A homeless gentleman stepped right in front of me, asking for money. He caught me off guard, so I was a bit more firm than I normally would be. My daughter knows that I don’t like to be directly approached when my hands are full and she is with me. I still have military tendencies even though my Navy days are 20 years behind me. I looked him in the eyes and told him that I would happily go back into the store to buy him a meal, but that I would not give him money. He again asked for money to get back to his tent, but I said I was only going to buy him food.
My daughter and I put our groceries into my RAV4 and made our way back into the grocery store. As we passed him again, he asked if I could also get him a drink. “Sure.” A woman passing by scoffed at him and me. She couldn’t believe that this gentleman would be so bold as to request something specific of me and that I happily obliged. I have helped the poor enough over the years to find nothing surprising about this encounter.
I grabbed a couple of turkey sandwiches, bags of chips, a Gatorade, and a water, paid for them and walked back out of the store. I handed him the food and told him, “God bless,” and he said the same. He was off in an instant to ask others for money, and I needed to get my daughter to the Spanish lesson we were late for. Afterwards, I thought about the scoffing woman.
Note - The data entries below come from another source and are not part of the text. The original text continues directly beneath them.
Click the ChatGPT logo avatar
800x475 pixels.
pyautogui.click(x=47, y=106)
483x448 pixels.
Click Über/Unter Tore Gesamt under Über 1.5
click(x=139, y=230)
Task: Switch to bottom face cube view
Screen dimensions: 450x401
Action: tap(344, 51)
Why do we help people? Is it because we expect profuse gratitude in return? This is often not what happens when we help the poor. Anyone who has served the poor for a long time knows that many of these people are incredibly lost, wounded, and have forgotten—or never knew–their inherent dignity. There is mental illness, abuse, drug addiction, sexual immorality, and a whole host of other issues. The stories I have been told over the years would startle and confirm the scoffers in their indignation.
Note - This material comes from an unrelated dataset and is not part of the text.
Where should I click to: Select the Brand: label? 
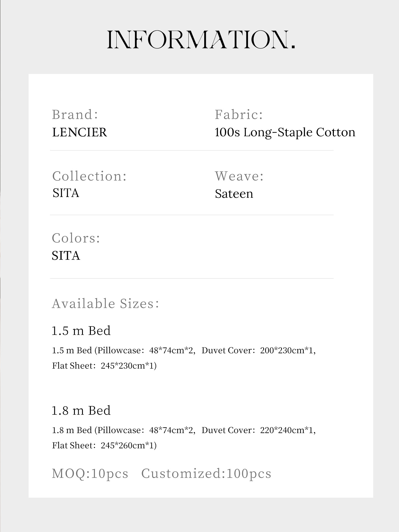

Regardless, the Lord commands that we serve those in need. He tells us that at the end of our lives we will be judged on charity alone. St. Vincent de Paul said, “Do not turn your face away from any poor man, and the face of God will not be turned away from you.” In Matthew 25:35-36—a favorite of St. Teresa of Calcutta—the Lord says, “’For I was hungry and you gave me food, I was thirsty and you gave me drink, a stranger and you welcomed me, naked and you clothed me, ill and you cared for me, in prison and you visited me.’” The Lord does not say that the person in need must have it all together. He doesn’t say they need to be polite or grateful. He simply says that we are called to fulfill the just needs of those people He places in our path.
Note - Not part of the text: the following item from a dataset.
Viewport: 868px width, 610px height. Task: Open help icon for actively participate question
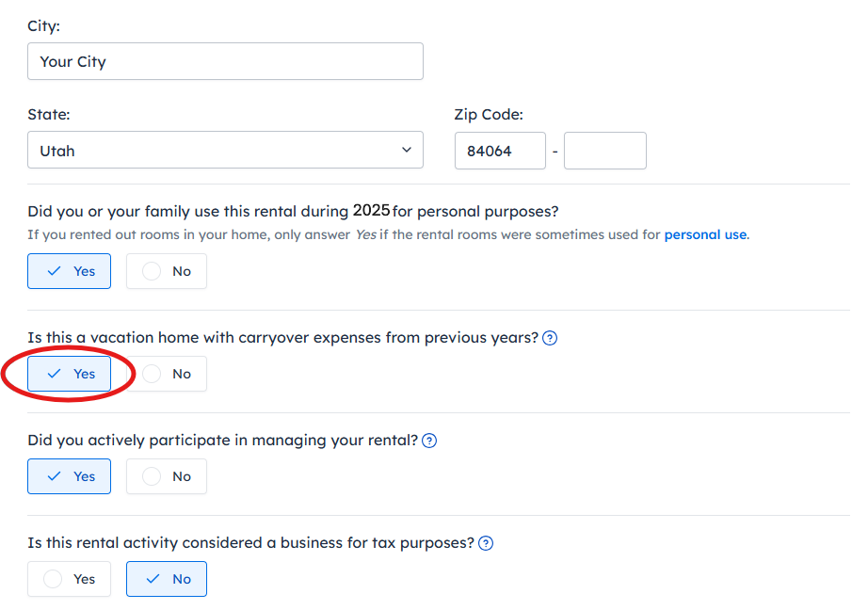429,441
It is not my place to be overly concerned with the delivery and requests of the homeless man in front of me. If he needs a drink, then I know the Lord wants me to get him a drink. This interaction is not about me. In many ways, those who scoff and mock the poor because they dare to ask for help, have missed the Lord’s point. This man has inherent dignity. He may not fully understand that, but He is made in the image and likeness of God. My role is for a split moment in time to treat him with the dignity he deserves. I am called to provide for his needs because he is loved by God.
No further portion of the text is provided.